Can you locate every line in the listing below that contains the word "Enable", counting only matches with the same capitalization, and copy each of those lines?

#####

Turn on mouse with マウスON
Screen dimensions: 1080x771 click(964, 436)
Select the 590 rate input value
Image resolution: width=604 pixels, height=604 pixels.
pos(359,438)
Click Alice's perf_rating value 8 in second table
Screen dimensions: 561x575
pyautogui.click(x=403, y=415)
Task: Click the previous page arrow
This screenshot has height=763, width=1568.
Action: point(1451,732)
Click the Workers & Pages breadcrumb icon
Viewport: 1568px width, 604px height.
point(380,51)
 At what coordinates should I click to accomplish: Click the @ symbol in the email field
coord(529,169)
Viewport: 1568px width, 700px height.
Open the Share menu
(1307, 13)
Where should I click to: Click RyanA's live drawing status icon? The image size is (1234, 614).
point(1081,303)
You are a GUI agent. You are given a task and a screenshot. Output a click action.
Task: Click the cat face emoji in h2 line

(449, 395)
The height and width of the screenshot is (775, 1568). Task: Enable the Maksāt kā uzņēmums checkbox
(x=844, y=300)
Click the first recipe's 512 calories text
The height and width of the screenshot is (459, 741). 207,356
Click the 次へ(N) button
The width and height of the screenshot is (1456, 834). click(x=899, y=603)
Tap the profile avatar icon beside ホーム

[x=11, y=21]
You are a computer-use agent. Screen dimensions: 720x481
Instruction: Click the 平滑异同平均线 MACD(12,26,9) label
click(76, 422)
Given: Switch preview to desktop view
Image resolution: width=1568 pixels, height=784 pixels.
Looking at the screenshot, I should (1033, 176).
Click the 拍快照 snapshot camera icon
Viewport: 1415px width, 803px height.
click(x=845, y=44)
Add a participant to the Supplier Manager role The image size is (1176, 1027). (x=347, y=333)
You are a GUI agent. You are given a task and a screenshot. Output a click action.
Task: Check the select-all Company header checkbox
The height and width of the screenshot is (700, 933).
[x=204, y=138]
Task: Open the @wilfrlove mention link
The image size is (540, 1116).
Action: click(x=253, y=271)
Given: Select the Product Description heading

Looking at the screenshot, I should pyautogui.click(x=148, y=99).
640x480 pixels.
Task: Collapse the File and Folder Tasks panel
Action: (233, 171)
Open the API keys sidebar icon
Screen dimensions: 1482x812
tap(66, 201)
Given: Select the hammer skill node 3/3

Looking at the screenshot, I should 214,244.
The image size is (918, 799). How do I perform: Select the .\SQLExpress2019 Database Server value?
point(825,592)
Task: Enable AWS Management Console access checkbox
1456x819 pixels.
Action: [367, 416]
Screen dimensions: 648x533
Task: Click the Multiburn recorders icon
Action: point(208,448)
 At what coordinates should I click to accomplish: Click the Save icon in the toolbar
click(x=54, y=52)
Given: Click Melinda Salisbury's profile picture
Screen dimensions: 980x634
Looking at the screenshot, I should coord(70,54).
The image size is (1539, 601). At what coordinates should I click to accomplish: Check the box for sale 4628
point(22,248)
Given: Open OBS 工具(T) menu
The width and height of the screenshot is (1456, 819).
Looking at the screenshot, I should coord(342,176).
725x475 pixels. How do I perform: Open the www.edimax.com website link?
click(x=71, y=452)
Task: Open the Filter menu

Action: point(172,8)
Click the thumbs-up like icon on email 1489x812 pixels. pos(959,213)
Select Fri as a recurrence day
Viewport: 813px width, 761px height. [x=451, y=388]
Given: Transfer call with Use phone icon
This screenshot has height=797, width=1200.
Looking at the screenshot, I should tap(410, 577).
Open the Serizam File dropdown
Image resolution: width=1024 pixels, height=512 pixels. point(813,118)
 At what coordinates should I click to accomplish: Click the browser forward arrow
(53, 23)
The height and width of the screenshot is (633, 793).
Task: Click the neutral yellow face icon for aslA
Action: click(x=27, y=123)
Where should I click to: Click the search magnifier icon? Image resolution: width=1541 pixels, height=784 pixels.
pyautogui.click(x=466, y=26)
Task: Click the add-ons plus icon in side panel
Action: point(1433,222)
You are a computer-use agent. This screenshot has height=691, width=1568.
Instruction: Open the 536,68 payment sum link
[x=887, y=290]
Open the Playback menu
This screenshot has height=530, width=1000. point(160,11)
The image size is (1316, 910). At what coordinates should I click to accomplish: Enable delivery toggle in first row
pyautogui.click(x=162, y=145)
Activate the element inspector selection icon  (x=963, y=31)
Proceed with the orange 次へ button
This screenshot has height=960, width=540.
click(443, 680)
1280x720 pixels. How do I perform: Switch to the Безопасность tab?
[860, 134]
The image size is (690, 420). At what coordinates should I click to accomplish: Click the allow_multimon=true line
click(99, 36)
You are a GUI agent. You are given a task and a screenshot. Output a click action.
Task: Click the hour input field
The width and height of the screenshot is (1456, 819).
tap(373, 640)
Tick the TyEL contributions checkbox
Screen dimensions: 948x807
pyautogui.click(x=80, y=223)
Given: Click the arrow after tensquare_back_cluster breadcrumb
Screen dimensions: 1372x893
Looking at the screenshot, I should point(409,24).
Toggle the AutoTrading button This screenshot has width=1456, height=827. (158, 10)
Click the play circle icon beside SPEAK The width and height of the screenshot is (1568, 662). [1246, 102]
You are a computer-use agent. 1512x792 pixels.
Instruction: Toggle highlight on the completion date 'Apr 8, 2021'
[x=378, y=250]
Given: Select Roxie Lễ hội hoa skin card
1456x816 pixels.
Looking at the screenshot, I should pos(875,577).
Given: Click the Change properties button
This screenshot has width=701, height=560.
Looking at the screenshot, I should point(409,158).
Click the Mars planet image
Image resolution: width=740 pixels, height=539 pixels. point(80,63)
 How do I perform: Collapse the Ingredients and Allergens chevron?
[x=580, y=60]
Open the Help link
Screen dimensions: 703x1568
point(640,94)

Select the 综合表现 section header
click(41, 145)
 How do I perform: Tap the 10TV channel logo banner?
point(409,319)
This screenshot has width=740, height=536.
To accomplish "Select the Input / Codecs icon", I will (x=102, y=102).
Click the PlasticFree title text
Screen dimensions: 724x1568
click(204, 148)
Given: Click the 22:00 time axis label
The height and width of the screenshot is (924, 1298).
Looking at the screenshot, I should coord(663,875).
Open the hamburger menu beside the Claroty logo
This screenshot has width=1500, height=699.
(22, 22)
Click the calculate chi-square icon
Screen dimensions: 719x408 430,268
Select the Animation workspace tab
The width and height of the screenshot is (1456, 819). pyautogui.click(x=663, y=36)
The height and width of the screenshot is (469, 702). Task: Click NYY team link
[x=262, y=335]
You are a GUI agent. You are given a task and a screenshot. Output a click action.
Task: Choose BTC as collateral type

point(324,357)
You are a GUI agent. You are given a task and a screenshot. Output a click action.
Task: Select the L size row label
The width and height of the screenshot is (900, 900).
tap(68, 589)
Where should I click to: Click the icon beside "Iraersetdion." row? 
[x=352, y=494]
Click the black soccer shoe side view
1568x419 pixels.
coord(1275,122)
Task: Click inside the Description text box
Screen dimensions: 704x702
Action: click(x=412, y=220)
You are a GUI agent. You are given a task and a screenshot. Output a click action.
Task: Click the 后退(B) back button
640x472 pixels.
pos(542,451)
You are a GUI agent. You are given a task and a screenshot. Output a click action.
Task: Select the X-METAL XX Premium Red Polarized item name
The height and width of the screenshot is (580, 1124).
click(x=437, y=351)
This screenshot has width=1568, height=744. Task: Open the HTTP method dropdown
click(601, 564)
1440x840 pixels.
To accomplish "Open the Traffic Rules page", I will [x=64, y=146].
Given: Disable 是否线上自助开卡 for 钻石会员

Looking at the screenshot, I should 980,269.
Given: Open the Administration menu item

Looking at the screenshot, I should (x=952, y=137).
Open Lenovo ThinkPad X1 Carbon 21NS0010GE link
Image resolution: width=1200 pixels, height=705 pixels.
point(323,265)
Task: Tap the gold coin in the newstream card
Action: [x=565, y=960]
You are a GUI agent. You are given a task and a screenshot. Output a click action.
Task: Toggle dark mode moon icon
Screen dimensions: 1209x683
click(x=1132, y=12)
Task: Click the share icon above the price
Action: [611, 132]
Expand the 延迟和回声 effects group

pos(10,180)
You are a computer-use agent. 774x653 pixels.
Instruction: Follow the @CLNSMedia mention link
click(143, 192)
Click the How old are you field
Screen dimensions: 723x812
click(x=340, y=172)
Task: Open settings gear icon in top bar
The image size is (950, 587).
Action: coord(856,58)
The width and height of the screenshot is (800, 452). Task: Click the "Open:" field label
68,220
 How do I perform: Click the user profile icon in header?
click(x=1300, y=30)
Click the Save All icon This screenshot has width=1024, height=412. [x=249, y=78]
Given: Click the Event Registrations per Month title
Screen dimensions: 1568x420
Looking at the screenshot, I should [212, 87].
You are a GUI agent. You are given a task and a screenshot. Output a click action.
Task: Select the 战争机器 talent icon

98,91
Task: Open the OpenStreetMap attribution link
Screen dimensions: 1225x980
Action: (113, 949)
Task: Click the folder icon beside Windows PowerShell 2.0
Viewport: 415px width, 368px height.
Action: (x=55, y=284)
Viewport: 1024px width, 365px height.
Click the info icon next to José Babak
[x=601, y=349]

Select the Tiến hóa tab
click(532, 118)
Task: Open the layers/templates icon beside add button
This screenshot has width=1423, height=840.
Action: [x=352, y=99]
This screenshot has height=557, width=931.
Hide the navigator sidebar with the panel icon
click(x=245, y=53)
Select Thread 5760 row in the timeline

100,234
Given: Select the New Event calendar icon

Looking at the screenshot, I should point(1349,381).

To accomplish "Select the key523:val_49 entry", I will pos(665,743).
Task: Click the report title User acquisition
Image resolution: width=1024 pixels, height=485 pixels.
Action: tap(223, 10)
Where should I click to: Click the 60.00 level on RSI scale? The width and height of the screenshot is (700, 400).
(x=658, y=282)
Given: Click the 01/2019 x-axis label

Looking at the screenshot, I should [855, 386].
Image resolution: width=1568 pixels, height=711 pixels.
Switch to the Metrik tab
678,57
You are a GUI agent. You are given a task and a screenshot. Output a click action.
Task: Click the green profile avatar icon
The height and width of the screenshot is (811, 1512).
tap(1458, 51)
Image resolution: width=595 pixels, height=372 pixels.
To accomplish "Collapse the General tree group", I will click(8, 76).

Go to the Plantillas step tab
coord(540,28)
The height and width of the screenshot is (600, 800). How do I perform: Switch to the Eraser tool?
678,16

#####

● **REPLY**:
The height and width of the screenshot is (775, 1568). Task: Enable the Maksāt kā uzņēmums checkbox
Task: Enable AWS Management Console access checkbox
The image size is (1316, 910). At what coordinates should I click to accomplish: Enable delivery toggle in first row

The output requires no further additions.